Among Al-Ajmi’s books is “Damascus scholar Sheikh Abdul Razaq Al-Bitar; His life and Achievements” (Arabic title: Adeeb Olama Dimashq AlSheikh Abdul Razaq Al-Bitar; Hayateh wa Ingazateh), where he talked about the historian and scholar who was a prominent scholar of his time and of his countryand about him being a reader and poet. In the last years of his life, Abdul Razaq Al-Bitar, according to the book by Mohammed bin Nasser Al-Ajmi, he became one of the leading advocates of reform and he was daring to say the truth without favors. Al-Ajmi published the book “Kuwait’s Sign Sheikh Abdullah Al-Khalaf Al-Dahyan; his life, scientific correspondence and effects” (Arabic title: Alamat Al-Kuwait AlSheikh Abdullah Al-Kalaf Al-Dahyan; hayateh wa muraslat’h Al-ilmyah wa athareh) in it, he spoke about the scholar Abdullah Al-Kalaf Al-Dahyan, who died in 1349A.H, and his visible impact on the revival of science in Kuwait and associating students with the religious sciences, as well as the revival of the study of the ancestor’s books. Mohammed bin Nasser Al-Ajmi addressed many important aspects of Al-Dahyan’s life, focusing on his interest in science and books and his correspondences with the great scholars of his time.Chapter one is concerned with his name, descent, origin and pursuit for education, journey to pilgrimage, manners, qualities, his da’wa (call for the imamte), judiciary, the praise of scholars for him. Chapter two speaks of his working council and pupils, his library and its anecdotes, models of his library, manuscripts that were printed or verified from his library, the money of his library. Chapter three introduced his scientific benefits on manuscripts, his possession of books and his standing for them. Chapter four is devoted for the scientific correspondence between him and the great scholars. Chapter five is devoted to his correspondence to shcolars, and his friendly communications with his friends. Chapter six is for his letters to his nephew Ahmed Kameas. Chapter seven presents his poetry and writing, his descendants, his death. The eighth and final chapter mentioned the elegies about him.

Works 
This is a list of his most notable works:
 The audible forty Hanbali.
 Damascus scholar Sheikh Abdul Razaq Al-Bitar; His life and Achievements.
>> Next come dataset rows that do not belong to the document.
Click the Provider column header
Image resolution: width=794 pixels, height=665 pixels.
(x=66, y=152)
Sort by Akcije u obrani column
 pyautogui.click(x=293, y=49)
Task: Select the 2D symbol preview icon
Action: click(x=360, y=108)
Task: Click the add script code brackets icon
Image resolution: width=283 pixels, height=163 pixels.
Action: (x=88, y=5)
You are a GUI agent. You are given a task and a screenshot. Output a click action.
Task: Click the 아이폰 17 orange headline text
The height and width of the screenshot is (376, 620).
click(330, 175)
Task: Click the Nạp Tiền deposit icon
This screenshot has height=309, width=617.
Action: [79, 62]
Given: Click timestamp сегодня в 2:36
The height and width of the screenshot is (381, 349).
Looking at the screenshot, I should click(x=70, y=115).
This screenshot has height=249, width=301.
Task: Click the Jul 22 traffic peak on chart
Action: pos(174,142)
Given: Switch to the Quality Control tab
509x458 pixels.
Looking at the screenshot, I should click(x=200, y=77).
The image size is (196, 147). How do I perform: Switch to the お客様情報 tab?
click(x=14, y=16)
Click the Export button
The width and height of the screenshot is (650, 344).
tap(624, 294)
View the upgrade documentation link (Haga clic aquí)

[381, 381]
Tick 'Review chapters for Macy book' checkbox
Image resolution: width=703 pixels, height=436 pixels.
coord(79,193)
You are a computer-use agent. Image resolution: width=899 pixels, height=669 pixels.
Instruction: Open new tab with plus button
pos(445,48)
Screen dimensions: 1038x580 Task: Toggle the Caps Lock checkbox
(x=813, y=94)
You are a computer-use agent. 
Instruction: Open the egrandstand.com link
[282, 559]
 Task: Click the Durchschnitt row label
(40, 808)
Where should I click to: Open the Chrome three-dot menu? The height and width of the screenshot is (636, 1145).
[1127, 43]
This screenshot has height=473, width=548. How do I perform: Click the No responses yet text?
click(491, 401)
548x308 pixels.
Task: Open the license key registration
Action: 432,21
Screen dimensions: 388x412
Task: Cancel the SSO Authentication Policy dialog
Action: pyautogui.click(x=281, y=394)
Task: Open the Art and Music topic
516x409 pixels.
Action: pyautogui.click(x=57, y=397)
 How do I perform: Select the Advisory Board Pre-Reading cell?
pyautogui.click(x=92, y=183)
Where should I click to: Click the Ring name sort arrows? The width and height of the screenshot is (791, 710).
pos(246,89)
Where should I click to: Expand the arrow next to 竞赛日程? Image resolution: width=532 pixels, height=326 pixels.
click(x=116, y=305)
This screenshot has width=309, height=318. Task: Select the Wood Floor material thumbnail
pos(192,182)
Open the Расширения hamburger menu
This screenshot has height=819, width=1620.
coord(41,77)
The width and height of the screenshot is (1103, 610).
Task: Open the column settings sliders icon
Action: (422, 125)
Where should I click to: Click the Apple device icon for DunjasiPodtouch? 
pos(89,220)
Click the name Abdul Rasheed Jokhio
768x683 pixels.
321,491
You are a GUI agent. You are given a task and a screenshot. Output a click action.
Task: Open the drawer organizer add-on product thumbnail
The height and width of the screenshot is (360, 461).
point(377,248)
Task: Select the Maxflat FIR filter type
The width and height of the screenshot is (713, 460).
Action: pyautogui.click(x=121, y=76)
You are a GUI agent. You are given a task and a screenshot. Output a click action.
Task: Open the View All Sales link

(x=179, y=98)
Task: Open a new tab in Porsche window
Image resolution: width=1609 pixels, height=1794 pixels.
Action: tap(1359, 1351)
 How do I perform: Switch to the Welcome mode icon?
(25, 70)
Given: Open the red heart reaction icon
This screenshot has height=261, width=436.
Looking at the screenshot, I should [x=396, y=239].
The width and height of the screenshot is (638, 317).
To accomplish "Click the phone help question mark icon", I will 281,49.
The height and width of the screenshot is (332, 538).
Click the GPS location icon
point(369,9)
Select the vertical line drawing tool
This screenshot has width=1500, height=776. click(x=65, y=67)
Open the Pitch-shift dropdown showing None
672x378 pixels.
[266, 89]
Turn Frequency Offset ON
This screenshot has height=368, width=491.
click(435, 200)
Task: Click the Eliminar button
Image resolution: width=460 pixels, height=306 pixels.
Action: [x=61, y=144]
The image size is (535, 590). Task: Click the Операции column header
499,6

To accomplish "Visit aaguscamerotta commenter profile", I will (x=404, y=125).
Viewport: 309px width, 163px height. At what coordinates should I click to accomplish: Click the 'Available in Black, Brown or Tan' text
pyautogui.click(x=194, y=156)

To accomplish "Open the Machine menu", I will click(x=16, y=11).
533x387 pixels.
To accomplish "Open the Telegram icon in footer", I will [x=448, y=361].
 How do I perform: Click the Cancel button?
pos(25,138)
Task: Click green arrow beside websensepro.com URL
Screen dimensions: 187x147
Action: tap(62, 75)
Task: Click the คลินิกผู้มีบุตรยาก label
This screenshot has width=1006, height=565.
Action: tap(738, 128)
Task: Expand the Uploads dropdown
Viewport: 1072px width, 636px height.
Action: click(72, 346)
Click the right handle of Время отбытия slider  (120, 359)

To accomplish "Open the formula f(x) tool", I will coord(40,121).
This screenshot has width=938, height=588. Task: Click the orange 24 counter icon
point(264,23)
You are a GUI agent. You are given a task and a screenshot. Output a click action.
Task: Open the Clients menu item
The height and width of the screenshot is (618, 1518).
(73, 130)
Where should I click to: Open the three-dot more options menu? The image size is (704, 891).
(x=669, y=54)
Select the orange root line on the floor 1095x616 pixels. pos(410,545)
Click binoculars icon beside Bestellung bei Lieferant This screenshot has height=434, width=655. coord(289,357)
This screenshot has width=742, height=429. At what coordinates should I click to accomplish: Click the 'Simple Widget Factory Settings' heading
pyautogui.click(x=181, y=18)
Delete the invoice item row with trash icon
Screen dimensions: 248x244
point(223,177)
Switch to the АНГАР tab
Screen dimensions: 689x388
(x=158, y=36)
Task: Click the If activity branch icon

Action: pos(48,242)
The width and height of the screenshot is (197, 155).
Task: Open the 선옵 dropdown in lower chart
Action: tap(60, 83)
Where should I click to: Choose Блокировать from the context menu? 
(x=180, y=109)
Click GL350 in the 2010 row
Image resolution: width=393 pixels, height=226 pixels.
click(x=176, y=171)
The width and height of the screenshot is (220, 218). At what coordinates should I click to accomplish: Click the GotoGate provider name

 A notebook of the scholar Ibn Badran Al-Dimashqi.
 The scholar and historian sheikh Zuhair Al-Shawaish and his Al-Shawish treasury.
 The secret of seeking forgiveness after prayers.
 (Arabic title: Waleed Al-Qoron Al-Mushriqa, Imam Al-Sham Fi Asrh, Jamal Al-Din Al-Qasimi).
 Pages in the translation of Imam Al-Safarini.
 Kuwait’s Sign Sheikh Abdullah Al-Khalaf Al-Dahyan; his life, scientific correspondence and effects.
 The Al-Qasimi family and their brilliance in knowledge and achievement.
 The last of Al-Qasimi’s light, Sheikh Mohammed Saeed Al-Qasimi.
 Articles and Memories in the Sheikh of Hadith, the scholar Mohmmed Yunus Al-Gunfouri, a lover and commentator on Sahih Al-Bukhari.
 The sign of Al-Sham Abdul Qadir bin Badran Al-Dimashqi, his life and effects.
 Forty on the Virtue of Mosques and their Architecture.
 Investigation of the book of Noor Al-Iqtibat in Mechanism of the Will of the Prophet, may God’s prayers and peace be upon him, by Ibn Abbas to Ibn Rajab.
 The book of jurisprudence rules and their explanation.